En un centro de la OTAN en Polonia ensayaron tres escenarios de crisis con énfasis en las operaciones de información del adversario.

La OTAN comprobó cómo los países aliados resistirían un golpe no solo a la infraestructura, sino también a la confianza de la ciudadanía. En Polonia se celebró un ejercicio de tres días, en el que un país ficticio quedó sin electricidad tras un ciberataque a la red eléctrica, y un Estado vecino hostil intentó aprovechar la crisis para sembrar el caos y la propaganda.
El escenario se representó en Bydgoszcz, donde funciona el Centro conjunto de análisis, formación y adiestramiento de la OTAN. En los ejercicios participaron representantes de la Alianza y de Ucrania. Según el guion, el vecino autoritario llamado Karti llevaba tiempo reclamando territorio del país Perantsa, y tras el ciberataque comenzó a difundir masivamente mensajes creados con ayuda de la inteligencia artificial.
A los participantes ucranianos les tocó representar a Karti. Colmaron las redes sociales y el sitio web del gobierno ficticio con mensajes sobre corrupción, incompetencia de las autoridades y la disposición a "ayudar" a los habitantes afectados. El equipo de Perantsa respondió con llamadas a la unidad, alertas sobre saqueos y esfuerzos para mantener la confianza de la población.

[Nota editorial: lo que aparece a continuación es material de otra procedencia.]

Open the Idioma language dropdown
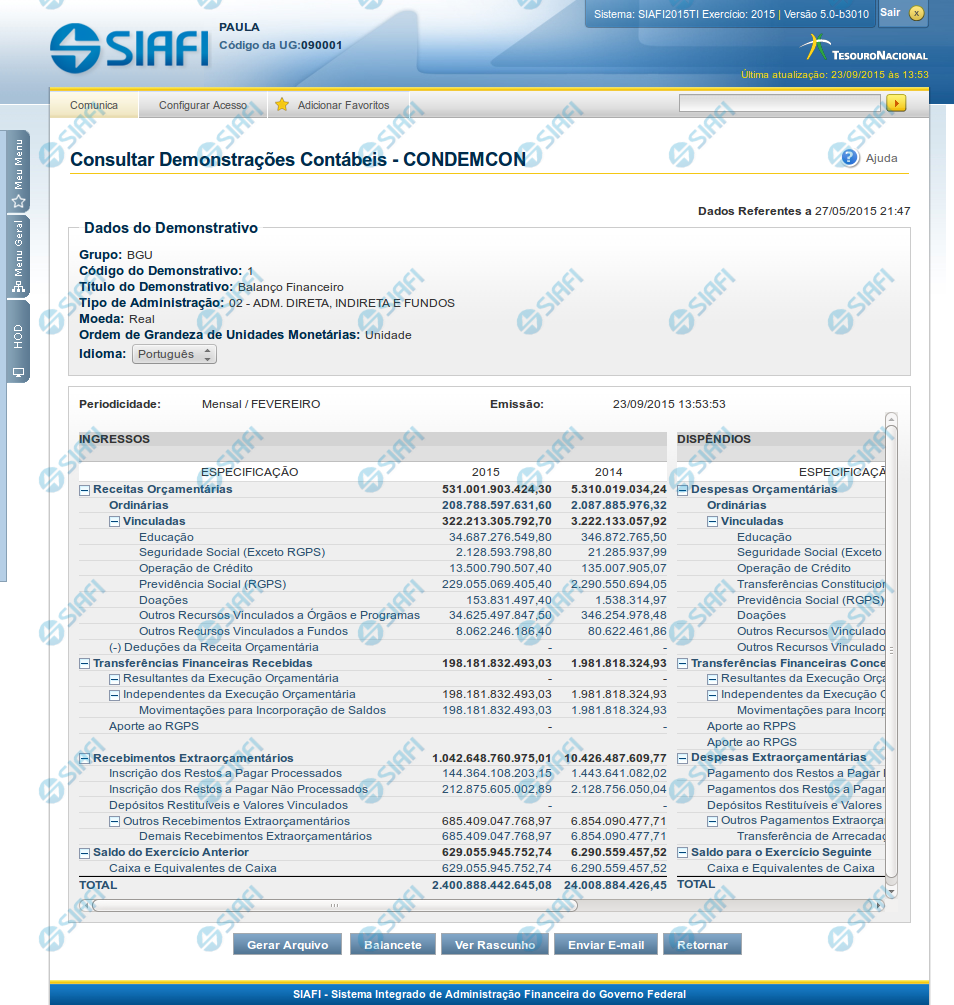This screenshot has width=954, height=1005. (x=175, y=354)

Además de simular el corte de electricidad, los participantes trabajaron otros dos crisis. Una estuvo relacionada con una inundación importante y la otra con la toma de control del sistema bancario por parte de hackers. En cada caso se comprobó si las autoridades podían explicar rápidamente la situación a la población y evitar que el adversario impusiera una versión conveniente de los hechos.

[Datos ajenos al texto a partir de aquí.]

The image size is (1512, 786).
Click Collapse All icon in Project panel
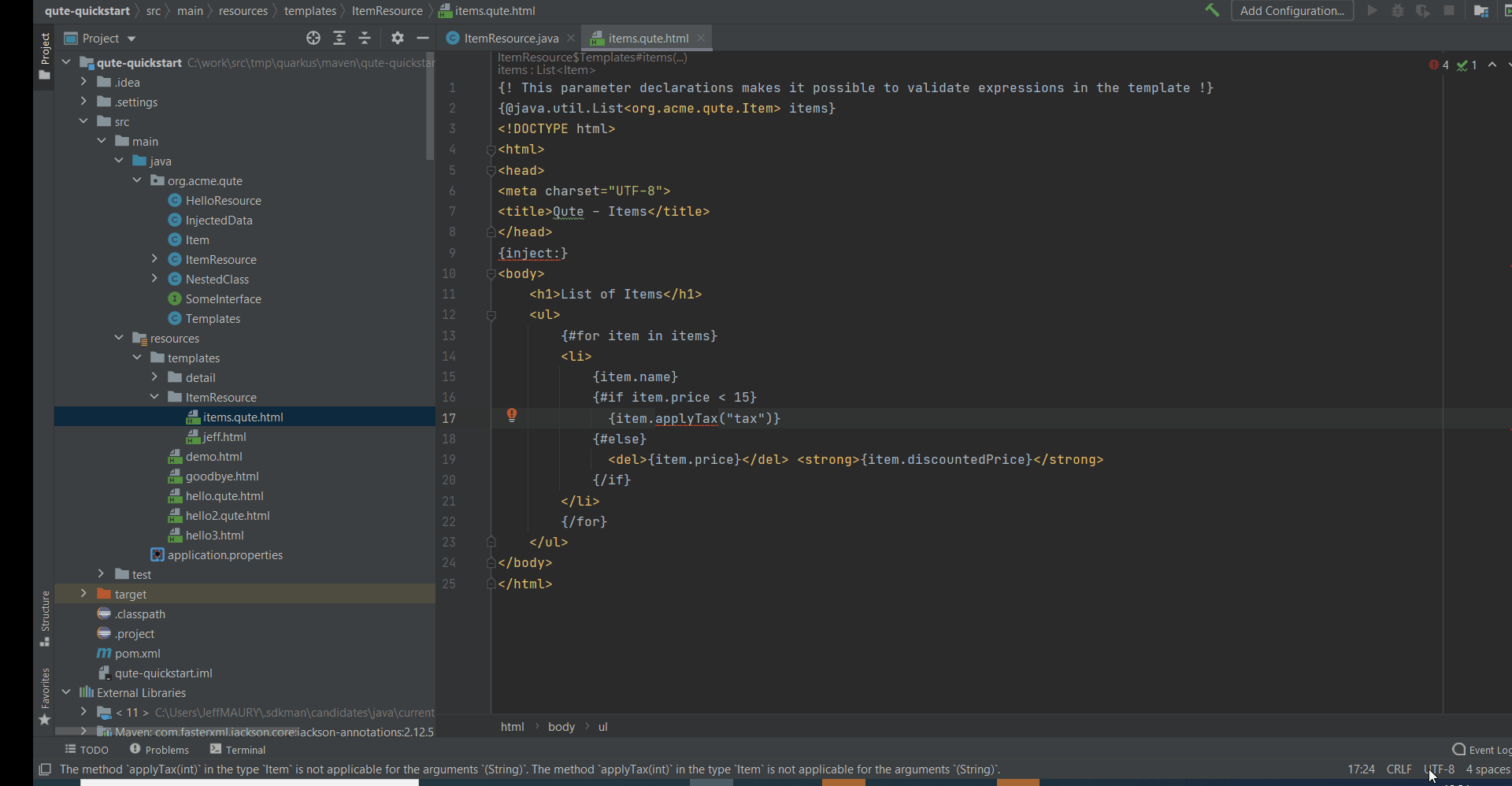(365, 38)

Según los jueces, entre los que había expertos universitarios y especialistas en contra de la desinformación, el equipo de Karti solo cedió ligeramente en dos escenarios. Los organizadores alemanes señalaron por separado que los participantes ucranianos actuaron con más rapidez, mayor creatividad y un uso más seguro de las herramientas de inteligencia artificial.

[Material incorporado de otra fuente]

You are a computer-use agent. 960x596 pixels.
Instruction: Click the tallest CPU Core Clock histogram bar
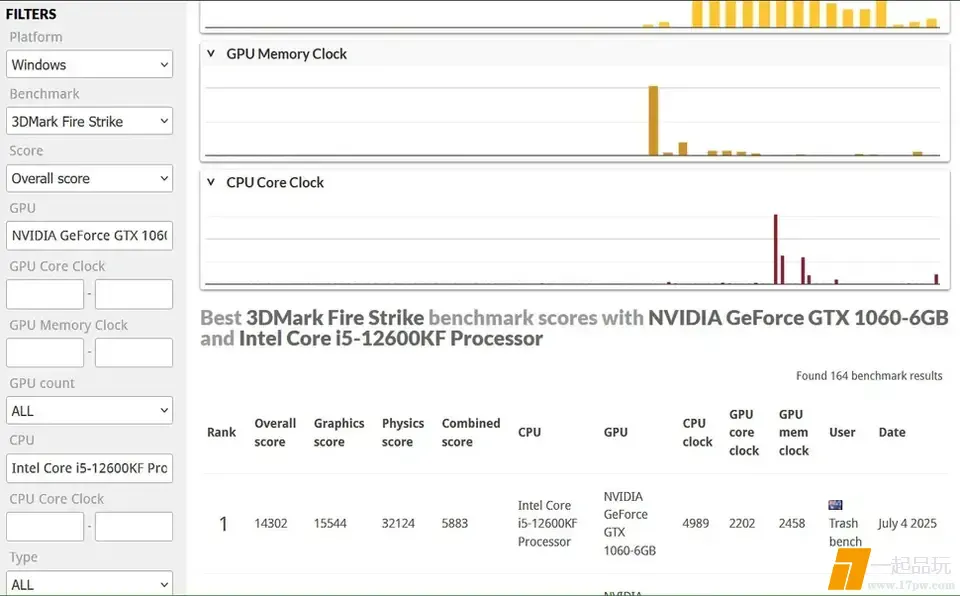click(775, 249)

El centro de la OTAN en Bydgoszcz se inauguró el año pasado para que los países de la Alianza pudieran estudiar la experiencia ucraniana y prepararse ante nuevas amenazas. Un tercio del personal del centro fue enviado desde Kiev, incluidos representantes de las fuerzas armadas, del Ministerio de Defensa y de los servicios de inteligencia. Para Ucrania, participar en estos formatos se ha convertido en una forma de trabajar directamente con la OTAN, incluso sin una adhesión inmediata al bloque.
La delegación ucraniana explica cómo emplear drones, realizar guerra electrónica, construir un mando distribuido y protegerse de operaciones informativas. A cambio, Kiev obtiene acceso a capacidades de software e ingeniería de la OTAN.
Los participantes en los ejercicios reconocen que el juego no puede reproducir por completo la realidad de la guerra. Las campañas de influencia se perfeccionan durante años, y en una crisis real las personas están sometidas al miedo, al cansancio y a la sensación de amenaza para sus vidas. No obstante, este tipo de entrenamientos ayuda a las administraciones, a los militares y a las estructuras civiles a preparar de antemano una línea de actuación común.
Alemania apoyó los ejercicios también por sus propias debilidades. En el ejército alemán consideran que distintos organismos a veces trabajan uno al lado del otro pero no juntos, y sus mensajes públicos no siempre coinciden. Una de las conclusiones del ejercicio desató debate. La parte alemana opinó que el equipo de Karti perdió por falta de una línea constante con varios mensajes clave. Un participante ucraniano replicó que, en la guerra informativa real, los mensajes principales pueden cambiar cada día, y que así es como puede actuar el adversario.